* SUPPLIED PASSAGE:

Re: [Dspace-tech] searching, PDFs, HTML and XML

Brian Freels-Stendel Fri, 12 Dec 2008 12:26:15 -0800

It should be able to filter these files.  The OCR (text) is kept in a different 
'layer':  http://www.dclab.com/pdfconversion3.asp.


Caveat is that there may be more ways to include OCR information that I don't 
know about.

B--

>>> On 12/12/2008 at 1:11 PM, in message
<[email protected]>, "Thornton,
Susan M. (LARC-B702)[NCI INFORMATION SYSTEMS]" <[email protected]>
wrote:

>      Question:  If a .pdf document contains, let's say, 1 page in the
> middle of a document that contains an image (a drawing for instance), is
> filter-media going to fail on the filtering of this document or will it
> just skip the image and continue to filter what it can?  
> 
>      I have made some modifications to the DSpace 1.4.2 filter-media
> process so that if a document cannot be filtered for whatever reason
> (unreadable characters, java heap space error, etc), the bitstream_id
> for that document gets written to a local table.  Before
> MediaFilterManager.java even attempts to filter a document, it checks
> that local table to see if that bitstream_id exists in the table.  If it
> does, it will not even *attempt* to filter that document and instead
> increments a counter and a last-date-skipped column in the local table.
> A periodic report is sent to the Users and they inspect the document to
> see if it didn't OCR correctly, etc.  If appropriate, they will rescan
> the original document, delete the old document, and upload the new
> document into DSpace.  Since the new document has a new bitstream_id,
> filter-media will attempt to filter it that night and the process
> repeats.
> 
>      The best thing about this mod is that it can save hours of
> processing time, especially with documents where a previous filtering
> attempt has resulted in a Java heap space error.  Sometimes the
> filtering attempt will actually run for hours before it fails with the
> Java heap space error on a document.  Simply adding the bitstream_id for
> this document to our local table will eliminate a subsequent filtering
> attempt and filter-media runs and completes much faster.
> 
>      I would be happy to share this code with anyone who is interested.
> 
>      Please let me know if anyone can answer my question about filtering
> results with a .pdf document that contains 1 or more unfilterable
> images.

* DIRECTIVE 1: In the mailing list thread, which DSpace version's filter-media process did the questioner modify?

Extracted data entries:
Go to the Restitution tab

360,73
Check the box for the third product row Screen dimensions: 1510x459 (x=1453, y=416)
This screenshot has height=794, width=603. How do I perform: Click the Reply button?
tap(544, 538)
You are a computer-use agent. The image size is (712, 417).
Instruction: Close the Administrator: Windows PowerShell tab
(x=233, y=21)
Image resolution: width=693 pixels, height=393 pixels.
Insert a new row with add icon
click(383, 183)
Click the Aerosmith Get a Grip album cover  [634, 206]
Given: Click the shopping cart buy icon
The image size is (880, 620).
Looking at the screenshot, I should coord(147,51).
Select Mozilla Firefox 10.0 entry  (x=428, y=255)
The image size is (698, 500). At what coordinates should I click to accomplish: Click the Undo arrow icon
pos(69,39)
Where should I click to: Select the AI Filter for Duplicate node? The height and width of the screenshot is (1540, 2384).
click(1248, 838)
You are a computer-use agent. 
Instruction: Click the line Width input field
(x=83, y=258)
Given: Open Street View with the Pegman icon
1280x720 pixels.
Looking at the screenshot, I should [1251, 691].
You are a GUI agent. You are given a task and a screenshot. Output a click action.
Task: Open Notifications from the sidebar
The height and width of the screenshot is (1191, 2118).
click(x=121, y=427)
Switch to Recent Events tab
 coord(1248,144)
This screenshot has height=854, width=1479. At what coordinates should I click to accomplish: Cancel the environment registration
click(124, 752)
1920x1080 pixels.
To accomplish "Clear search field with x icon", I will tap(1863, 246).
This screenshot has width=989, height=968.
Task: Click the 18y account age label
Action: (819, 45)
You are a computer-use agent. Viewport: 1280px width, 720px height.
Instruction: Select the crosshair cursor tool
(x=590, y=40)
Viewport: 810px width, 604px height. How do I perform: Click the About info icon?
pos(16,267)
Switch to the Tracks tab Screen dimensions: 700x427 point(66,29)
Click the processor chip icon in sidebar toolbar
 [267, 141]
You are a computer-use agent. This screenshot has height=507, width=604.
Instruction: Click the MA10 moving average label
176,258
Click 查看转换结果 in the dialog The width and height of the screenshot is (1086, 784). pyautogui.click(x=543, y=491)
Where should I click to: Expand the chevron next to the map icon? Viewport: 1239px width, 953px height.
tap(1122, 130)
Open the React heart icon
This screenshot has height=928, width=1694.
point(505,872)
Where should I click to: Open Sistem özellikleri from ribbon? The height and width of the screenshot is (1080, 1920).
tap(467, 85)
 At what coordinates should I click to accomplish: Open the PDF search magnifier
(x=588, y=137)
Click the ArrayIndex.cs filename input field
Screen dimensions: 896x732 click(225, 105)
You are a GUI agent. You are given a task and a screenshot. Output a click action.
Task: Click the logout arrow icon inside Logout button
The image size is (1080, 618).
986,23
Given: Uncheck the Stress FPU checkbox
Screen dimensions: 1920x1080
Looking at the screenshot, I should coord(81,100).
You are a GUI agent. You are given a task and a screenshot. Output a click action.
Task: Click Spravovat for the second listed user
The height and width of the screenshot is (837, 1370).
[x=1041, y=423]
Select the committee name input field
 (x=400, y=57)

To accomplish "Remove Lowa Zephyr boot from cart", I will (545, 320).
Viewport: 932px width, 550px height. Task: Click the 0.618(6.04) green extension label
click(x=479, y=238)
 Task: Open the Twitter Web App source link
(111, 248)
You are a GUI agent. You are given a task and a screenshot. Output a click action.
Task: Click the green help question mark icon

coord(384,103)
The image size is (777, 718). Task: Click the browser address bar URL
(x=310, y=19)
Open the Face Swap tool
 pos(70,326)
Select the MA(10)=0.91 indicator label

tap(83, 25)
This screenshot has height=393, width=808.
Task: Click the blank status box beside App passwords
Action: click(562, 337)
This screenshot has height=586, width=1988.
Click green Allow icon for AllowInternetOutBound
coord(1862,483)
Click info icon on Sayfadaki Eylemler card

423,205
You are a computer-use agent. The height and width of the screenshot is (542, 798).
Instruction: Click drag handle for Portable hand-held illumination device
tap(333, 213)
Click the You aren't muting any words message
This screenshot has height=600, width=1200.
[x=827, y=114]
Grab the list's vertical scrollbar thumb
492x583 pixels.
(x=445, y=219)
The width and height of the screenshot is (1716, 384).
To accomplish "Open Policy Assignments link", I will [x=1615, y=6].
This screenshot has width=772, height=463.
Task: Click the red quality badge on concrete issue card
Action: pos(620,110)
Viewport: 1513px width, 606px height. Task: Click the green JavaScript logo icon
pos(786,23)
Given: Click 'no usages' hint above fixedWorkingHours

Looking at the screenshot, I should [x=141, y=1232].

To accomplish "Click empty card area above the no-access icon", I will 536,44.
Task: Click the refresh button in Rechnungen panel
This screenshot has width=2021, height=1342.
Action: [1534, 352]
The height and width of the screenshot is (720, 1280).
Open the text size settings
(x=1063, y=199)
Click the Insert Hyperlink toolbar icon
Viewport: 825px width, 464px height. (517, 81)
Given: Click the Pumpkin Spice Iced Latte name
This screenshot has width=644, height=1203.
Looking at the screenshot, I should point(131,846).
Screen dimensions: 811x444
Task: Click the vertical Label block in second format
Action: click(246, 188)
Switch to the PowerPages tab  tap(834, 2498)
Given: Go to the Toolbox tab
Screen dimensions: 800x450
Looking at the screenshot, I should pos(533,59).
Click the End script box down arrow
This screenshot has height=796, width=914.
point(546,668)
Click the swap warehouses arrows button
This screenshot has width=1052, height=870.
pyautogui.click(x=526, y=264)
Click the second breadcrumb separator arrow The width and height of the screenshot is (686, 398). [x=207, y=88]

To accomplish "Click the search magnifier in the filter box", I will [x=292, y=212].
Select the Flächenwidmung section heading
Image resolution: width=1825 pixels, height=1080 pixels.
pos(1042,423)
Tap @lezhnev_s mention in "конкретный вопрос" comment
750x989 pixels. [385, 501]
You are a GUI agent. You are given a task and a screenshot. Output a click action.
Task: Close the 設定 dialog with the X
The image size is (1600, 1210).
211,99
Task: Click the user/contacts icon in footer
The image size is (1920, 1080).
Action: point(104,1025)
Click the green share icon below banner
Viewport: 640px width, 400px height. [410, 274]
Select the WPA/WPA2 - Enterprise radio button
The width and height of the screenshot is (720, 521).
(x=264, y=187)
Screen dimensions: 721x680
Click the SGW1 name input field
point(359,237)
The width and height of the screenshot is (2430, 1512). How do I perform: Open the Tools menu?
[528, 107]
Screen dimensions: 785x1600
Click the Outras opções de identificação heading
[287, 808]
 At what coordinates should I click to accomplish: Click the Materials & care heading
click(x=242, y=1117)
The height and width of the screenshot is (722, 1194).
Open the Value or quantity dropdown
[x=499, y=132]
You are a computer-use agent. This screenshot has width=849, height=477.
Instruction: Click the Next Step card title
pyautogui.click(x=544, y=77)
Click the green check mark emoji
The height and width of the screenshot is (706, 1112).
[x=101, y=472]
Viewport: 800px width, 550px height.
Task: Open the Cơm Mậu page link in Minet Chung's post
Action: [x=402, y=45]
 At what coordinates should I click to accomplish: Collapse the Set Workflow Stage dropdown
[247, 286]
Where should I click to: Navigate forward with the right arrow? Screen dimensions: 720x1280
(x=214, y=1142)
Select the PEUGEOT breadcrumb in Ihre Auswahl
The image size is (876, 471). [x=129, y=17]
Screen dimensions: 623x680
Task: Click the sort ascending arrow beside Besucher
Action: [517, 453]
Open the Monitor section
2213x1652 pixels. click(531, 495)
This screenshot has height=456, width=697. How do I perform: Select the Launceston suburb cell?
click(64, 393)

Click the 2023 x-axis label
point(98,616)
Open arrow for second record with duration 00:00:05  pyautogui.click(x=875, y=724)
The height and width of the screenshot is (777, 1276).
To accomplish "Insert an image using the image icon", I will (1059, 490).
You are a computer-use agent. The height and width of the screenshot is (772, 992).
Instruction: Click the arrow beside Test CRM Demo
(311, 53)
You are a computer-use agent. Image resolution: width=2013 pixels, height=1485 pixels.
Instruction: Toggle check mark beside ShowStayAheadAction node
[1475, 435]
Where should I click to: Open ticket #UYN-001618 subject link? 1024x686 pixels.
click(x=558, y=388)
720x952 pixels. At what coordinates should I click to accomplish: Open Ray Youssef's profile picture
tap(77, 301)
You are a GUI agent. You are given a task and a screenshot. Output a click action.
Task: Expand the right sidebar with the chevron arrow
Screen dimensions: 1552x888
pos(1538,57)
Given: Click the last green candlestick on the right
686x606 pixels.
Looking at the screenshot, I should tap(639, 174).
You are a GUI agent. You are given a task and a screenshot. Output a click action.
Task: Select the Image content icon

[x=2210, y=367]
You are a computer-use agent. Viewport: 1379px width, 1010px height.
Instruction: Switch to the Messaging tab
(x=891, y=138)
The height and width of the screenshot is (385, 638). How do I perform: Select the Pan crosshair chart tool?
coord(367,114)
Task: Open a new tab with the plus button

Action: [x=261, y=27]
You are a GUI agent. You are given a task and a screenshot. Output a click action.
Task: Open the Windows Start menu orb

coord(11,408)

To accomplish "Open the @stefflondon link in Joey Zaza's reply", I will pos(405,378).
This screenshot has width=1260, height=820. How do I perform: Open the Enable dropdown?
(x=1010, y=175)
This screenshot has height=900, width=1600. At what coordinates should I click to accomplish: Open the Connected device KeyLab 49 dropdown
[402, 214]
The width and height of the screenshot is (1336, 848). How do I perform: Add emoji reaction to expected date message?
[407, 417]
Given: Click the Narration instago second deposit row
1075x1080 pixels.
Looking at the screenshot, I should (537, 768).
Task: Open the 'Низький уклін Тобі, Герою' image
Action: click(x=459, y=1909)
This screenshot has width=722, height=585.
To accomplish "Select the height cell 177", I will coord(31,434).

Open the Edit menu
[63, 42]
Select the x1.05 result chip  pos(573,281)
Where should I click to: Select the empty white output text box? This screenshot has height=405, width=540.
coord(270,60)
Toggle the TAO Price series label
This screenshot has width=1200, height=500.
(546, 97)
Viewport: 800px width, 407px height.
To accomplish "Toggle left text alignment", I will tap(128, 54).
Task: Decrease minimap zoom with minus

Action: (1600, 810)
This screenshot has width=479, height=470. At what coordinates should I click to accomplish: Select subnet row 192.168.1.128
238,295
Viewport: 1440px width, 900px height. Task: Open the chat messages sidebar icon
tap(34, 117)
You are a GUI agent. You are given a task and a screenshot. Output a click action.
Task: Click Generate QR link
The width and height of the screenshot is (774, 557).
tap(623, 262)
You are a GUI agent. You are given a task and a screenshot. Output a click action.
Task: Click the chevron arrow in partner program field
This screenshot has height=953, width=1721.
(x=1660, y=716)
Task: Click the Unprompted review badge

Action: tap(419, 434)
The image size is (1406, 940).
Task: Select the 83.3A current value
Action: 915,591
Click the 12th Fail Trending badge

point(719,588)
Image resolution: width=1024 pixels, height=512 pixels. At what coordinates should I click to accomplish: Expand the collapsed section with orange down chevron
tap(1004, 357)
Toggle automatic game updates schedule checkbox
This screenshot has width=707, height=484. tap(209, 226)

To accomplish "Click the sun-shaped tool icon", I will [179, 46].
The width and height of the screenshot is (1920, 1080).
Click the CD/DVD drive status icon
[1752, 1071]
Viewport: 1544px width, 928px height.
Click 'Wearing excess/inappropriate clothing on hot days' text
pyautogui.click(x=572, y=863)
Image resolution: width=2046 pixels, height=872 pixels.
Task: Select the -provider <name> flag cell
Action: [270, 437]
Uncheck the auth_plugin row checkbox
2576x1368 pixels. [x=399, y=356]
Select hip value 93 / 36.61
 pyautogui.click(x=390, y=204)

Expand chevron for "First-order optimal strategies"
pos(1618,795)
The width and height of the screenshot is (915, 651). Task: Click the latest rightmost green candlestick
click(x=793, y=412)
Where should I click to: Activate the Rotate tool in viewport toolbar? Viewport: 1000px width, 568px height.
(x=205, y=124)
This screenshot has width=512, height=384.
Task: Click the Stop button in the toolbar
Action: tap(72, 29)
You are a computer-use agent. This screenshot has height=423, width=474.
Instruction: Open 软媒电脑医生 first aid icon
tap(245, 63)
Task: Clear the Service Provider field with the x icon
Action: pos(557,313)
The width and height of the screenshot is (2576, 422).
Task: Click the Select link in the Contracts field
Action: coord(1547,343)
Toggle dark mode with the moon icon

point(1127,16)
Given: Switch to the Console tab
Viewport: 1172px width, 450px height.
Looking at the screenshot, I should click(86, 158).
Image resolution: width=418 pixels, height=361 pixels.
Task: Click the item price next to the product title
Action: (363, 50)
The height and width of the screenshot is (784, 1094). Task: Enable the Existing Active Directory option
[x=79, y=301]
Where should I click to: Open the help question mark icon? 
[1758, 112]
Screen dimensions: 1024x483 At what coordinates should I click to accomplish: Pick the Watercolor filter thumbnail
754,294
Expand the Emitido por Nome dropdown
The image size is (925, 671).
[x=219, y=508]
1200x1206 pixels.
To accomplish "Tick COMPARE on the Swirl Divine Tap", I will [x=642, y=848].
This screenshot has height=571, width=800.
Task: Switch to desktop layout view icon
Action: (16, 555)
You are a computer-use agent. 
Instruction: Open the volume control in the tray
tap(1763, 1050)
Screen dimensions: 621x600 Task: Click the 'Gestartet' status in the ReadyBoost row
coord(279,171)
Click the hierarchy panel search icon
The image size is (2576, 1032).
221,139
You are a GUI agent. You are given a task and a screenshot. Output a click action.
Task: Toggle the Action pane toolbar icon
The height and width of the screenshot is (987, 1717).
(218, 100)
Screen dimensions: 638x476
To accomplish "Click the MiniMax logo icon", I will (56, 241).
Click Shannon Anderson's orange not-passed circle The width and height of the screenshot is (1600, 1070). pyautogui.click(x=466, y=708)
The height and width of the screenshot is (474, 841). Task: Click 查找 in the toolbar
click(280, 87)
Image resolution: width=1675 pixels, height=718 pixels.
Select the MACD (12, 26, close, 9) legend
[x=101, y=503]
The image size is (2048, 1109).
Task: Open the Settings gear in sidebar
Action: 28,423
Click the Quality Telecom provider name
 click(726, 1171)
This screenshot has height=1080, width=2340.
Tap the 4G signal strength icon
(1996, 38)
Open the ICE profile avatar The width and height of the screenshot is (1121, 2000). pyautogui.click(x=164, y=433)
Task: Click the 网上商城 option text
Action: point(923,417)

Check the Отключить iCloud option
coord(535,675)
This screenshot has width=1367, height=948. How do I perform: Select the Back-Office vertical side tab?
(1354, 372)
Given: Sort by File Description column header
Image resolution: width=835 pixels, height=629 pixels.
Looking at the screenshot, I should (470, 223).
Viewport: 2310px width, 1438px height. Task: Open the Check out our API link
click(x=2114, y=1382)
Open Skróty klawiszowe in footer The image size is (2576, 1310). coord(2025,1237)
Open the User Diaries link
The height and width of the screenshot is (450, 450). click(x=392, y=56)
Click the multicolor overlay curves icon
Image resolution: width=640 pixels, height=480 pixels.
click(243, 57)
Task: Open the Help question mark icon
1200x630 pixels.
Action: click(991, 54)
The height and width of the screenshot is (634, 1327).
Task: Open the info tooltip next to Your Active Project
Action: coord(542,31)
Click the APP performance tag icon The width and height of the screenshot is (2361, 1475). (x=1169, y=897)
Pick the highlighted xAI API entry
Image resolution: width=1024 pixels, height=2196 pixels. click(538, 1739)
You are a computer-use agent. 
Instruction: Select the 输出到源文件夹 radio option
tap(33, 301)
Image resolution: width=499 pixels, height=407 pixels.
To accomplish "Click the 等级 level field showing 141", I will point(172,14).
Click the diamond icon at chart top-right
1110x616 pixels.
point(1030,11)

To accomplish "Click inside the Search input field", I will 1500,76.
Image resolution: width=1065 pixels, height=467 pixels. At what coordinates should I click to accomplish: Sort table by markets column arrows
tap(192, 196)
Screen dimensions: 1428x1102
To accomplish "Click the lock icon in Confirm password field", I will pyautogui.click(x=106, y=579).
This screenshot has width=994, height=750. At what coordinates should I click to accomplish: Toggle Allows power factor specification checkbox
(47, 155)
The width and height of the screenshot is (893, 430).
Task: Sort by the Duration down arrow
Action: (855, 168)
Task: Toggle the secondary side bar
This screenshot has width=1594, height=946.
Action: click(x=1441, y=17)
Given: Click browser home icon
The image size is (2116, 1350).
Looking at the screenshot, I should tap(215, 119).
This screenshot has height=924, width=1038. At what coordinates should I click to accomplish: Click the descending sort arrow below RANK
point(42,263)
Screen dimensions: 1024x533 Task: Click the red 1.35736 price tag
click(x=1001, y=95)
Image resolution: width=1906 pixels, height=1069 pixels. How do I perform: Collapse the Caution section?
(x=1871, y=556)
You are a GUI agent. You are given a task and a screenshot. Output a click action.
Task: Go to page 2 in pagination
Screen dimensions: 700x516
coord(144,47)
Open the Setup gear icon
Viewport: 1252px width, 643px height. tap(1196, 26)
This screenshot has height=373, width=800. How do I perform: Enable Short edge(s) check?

* DIRECTIVE 2: Copy the listing verbatim, starting at its first line and ending with the line that contains "tap(544, 538)".

* WRITTEN SOLUTION 1: DSpace 1.4.2

* WRITTEN SOLUTION 2:
Go to the Restitution tab

360,73
Check the box for the third product row Screen dimensions: 1510x459 (x=1453, y=416)
This screenshot has height=794, width=603. How do I perform: Click the Reply button?
tap(544, 538)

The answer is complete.